# [Source material]
::::::
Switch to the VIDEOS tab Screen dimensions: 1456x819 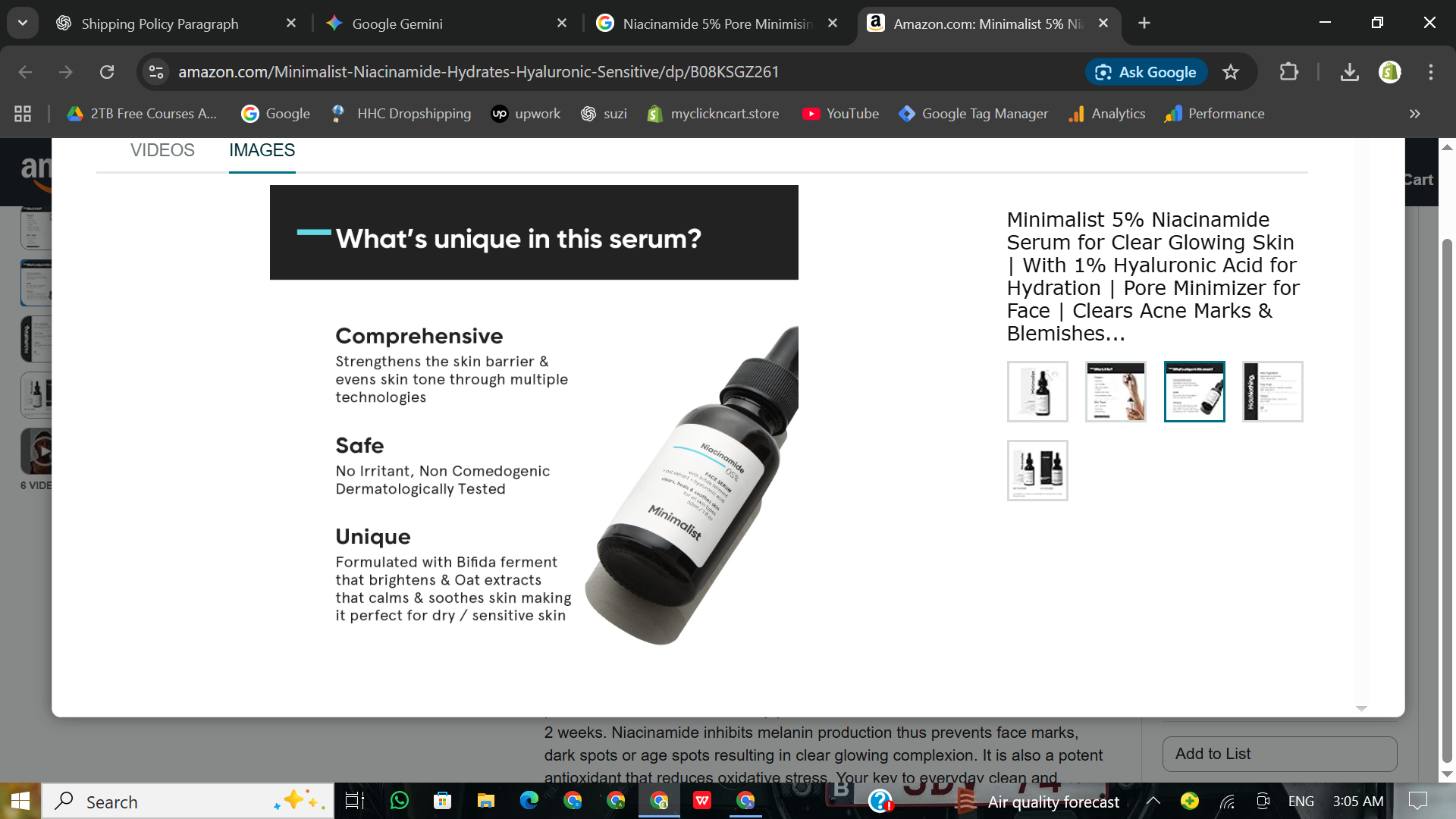tap(162, 150)
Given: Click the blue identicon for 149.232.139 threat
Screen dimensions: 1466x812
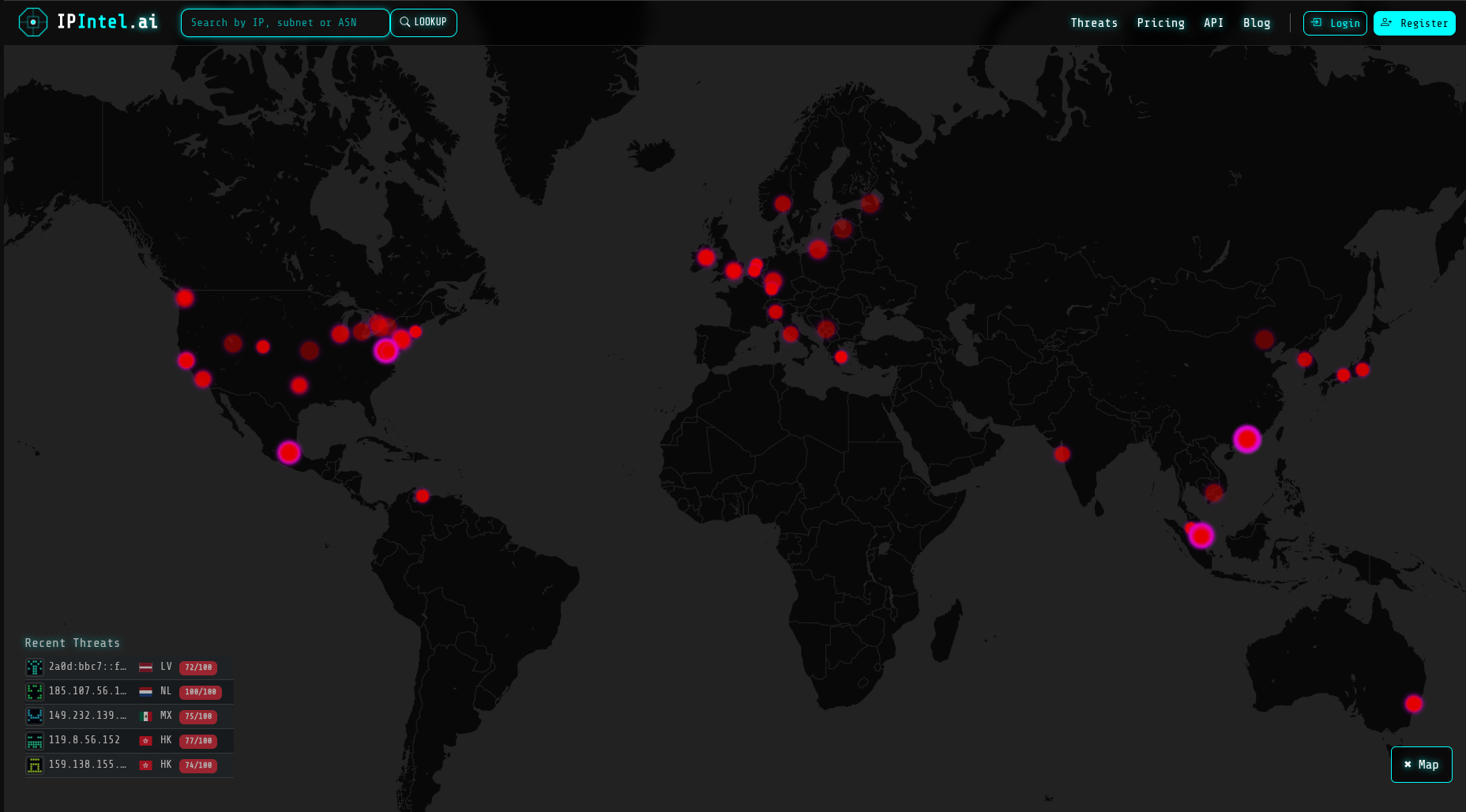Looking at the screenshot, I should [35, 716].
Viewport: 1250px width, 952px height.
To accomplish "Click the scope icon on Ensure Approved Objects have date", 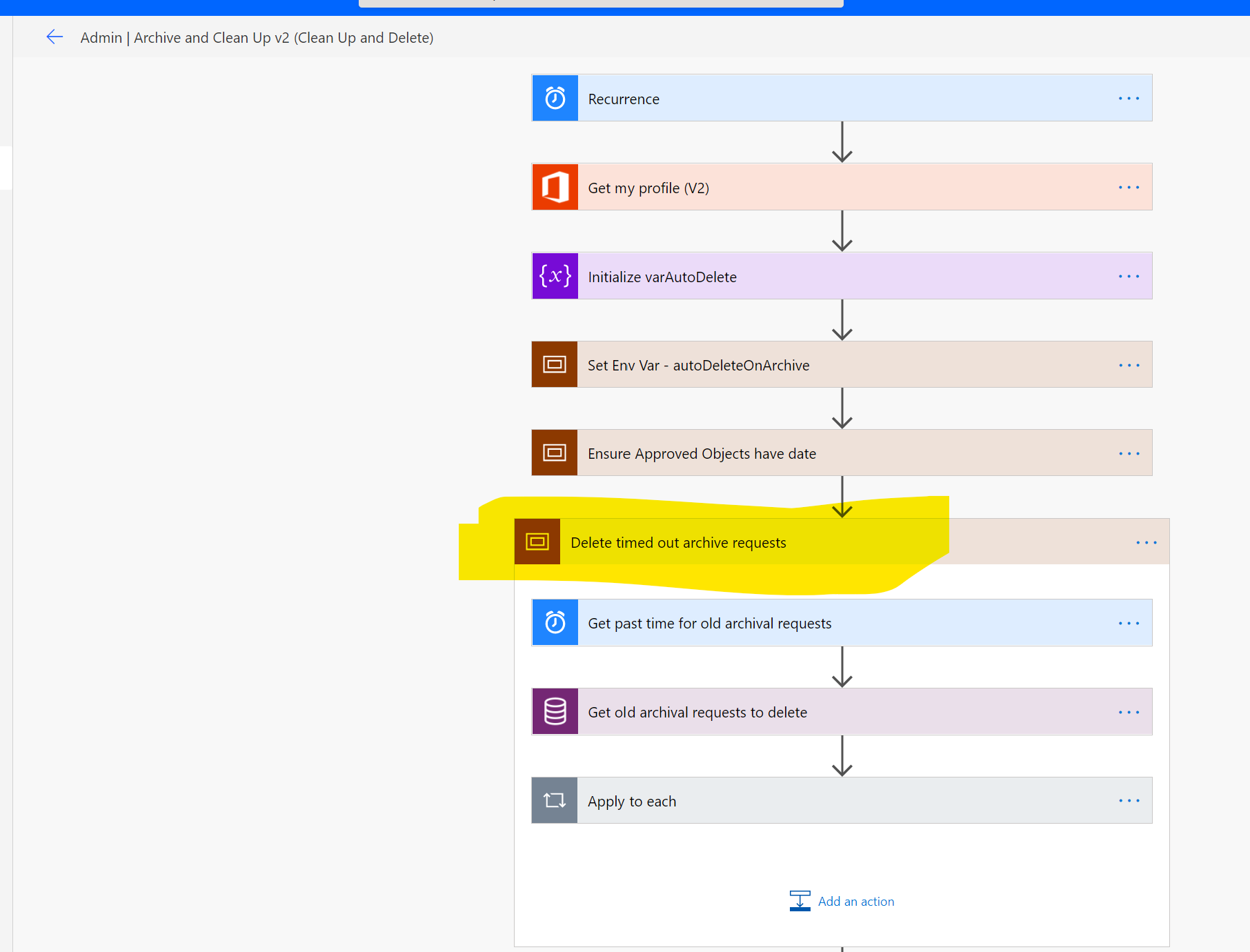I will point(555,453).
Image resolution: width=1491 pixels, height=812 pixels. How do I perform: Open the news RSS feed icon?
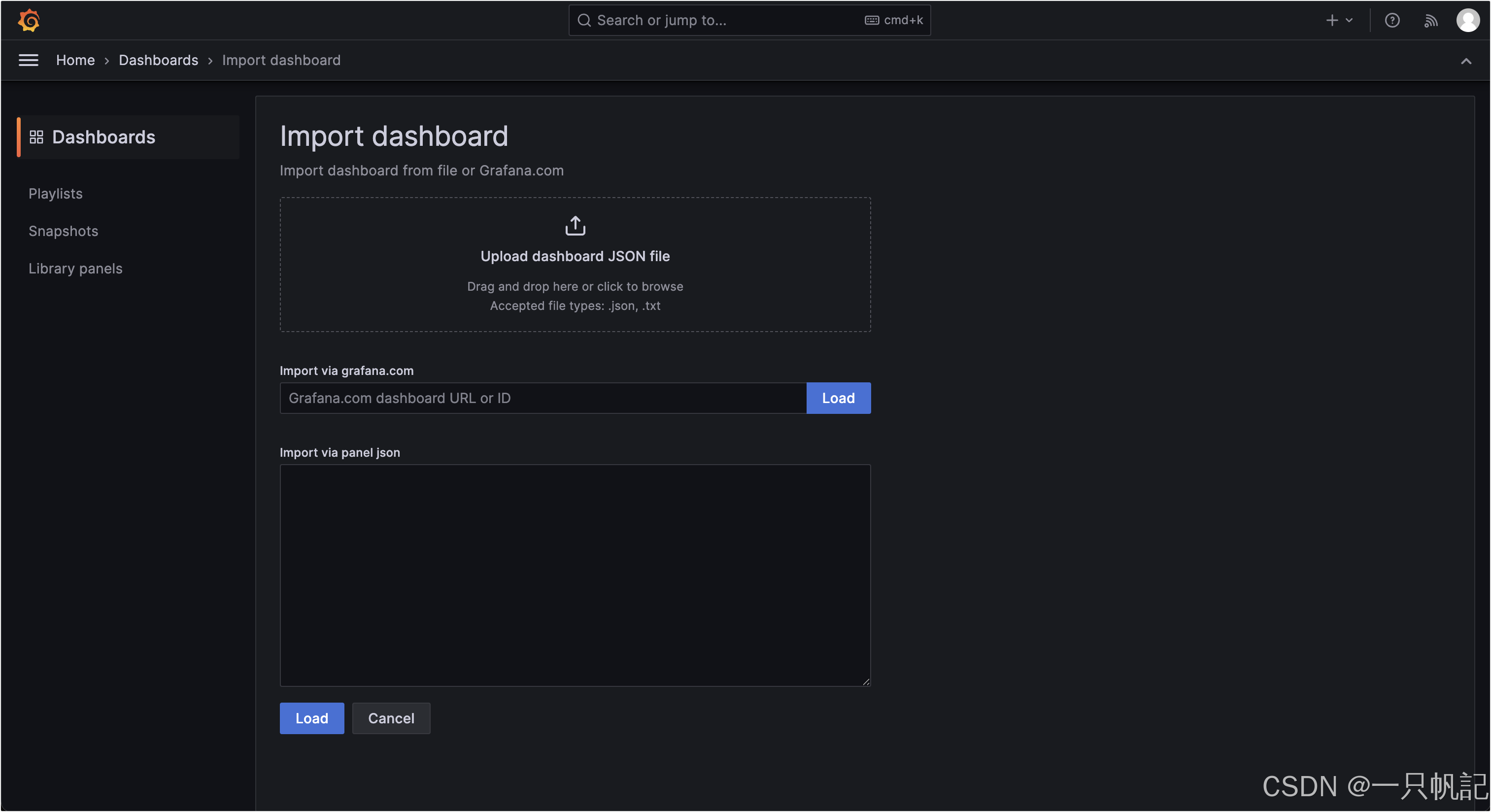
::::::
# [Task instructions]
Lines in the data that include the word "height" should all be copied.

# [Result for this task]
Viewport: 1250px width, 952px height.
Image resolution: width=1491 pixels, height=812 pixels. How do I perform: Open the news RSS feed icon?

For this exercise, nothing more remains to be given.